UI Response System — Architecture¶
This content was migrated from
Documentation/UI_NODE_SYSTEM.mdand restructured into audience sections. Review for accuracy against the current codebase.
Context and Purpose¶
The UI Response System was refactored from a single monolithic user_interface_node into a set of specialized response nodes. The original node handled all response variants (simple, complex, voice, HITL, disambiguation) in one function, making it difficult to maintain and test.
The driving requirements behind the current architecture are:
- Separation of concerns — Each response variant has its own node with a focused responsibility, making changes to one variant independent of others
- Fragment-based prompts — Prompt content lives in editable markdown files, not Python strings, allowing non-developers to tune Swisper's voice
- Streaming-first — Responses stream word-by-word to minimize perceived latency, with card placeholder replacement handled during the stream
- Content authority — An explicit authority chain prevents the LLM from hallucinating when agent results are available
Architecture Overview¶
The UI Response System consists of six specialized nodes, a shared context extractor, a prompt assembly pipeline, and a streaming layer.
flowchart TB
subgraph Input["From Global Supervisor"]
STATE[GlobalSupervisorState]
end
subgraph Router["UI Router (routing.py)"]

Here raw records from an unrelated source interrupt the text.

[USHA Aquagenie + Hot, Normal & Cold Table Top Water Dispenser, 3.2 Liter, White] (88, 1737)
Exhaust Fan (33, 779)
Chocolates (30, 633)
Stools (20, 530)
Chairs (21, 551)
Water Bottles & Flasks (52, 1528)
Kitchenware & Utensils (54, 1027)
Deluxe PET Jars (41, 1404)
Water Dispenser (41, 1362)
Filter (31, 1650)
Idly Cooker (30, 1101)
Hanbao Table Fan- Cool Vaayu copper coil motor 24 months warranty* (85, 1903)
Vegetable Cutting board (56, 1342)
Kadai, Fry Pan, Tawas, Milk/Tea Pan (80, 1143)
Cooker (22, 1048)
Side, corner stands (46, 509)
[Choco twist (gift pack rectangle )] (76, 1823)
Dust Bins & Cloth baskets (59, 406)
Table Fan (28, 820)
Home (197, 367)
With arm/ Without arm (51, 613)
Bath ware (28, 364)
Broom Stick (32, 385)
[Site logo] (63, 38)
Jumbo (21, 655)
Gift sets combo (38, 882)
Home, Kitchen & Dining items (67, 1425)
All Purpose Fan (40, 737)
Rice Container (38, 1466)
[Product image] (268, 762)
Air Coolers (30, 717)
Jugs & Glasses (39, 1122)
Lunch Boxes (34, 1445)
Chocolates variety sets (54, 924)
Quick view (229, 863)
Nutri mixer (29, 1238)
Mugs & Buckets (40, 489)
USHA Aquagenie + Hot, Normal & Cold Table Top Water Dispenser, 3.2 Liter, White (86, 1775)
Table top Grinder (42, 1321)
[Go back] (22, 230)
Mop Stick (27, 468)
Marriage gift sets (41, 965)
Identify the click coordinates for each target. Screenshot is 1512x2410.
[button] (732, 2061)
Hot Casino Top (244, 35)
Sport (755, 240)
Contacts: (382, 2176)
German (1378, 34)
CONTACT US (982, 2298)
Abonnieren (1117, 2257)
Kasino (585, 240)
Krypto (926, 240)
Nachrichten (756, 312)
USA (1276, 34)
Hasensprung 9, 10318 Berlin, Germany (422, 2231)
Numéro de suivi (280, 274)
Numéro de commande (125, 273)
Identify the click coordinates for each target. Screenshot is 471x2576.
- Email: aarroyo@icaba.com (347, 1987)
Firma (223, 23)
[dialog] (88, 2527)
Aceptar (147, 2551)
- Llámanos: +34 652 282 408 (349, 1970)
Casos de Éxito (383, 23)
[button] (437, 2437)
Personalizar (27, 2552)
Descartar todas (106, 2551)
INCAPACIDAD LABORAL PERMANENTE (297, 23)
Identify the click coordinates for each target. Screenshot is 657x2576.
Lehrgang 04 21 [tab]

STATE --> UR{Response Type?}
end
subgraph Nodes["Specialized Response Nodes"]
UR -->|simple chat| ST[Simple Text Node]
UR -->|complex chat| CT[Complex Text Node]
UR -->|HITL question| HT[HITL Text Node]
UR -->|non-blocking disambig| DST[Disambiguation Simple]
UR -->|blocking disambig| DCT[Disambiguation Complex]
UR -->|BTW resolved| DA[Disambiguation Ack]
end
subgraph Shared["Shared Infrastructure"]
SC[Shared Context Extractor]
PA[Prompt Assembly]
RS[Response Streaming]
end
ST --> SC
CT --> SC
DST --> SC
DCT --> SC
SC --> PA
PA --> LLM[LLM Call]
LLM --> RS
HT -->|no LLM| RS
DA -->|no LLM| RS
RS --> EVT[SupervisorResponseChunkEvent]
EVT --> FE[Frontend / Voice]
Flow summary: The UI Router selects a specialized node based on conversation context. Most nodes extract shared context, assemble a prompt from markdown fragments, call the LLM with streaming, and publish response chunks via the event bus. HITL and Acknowledgment nodes bypass the LLM entirely.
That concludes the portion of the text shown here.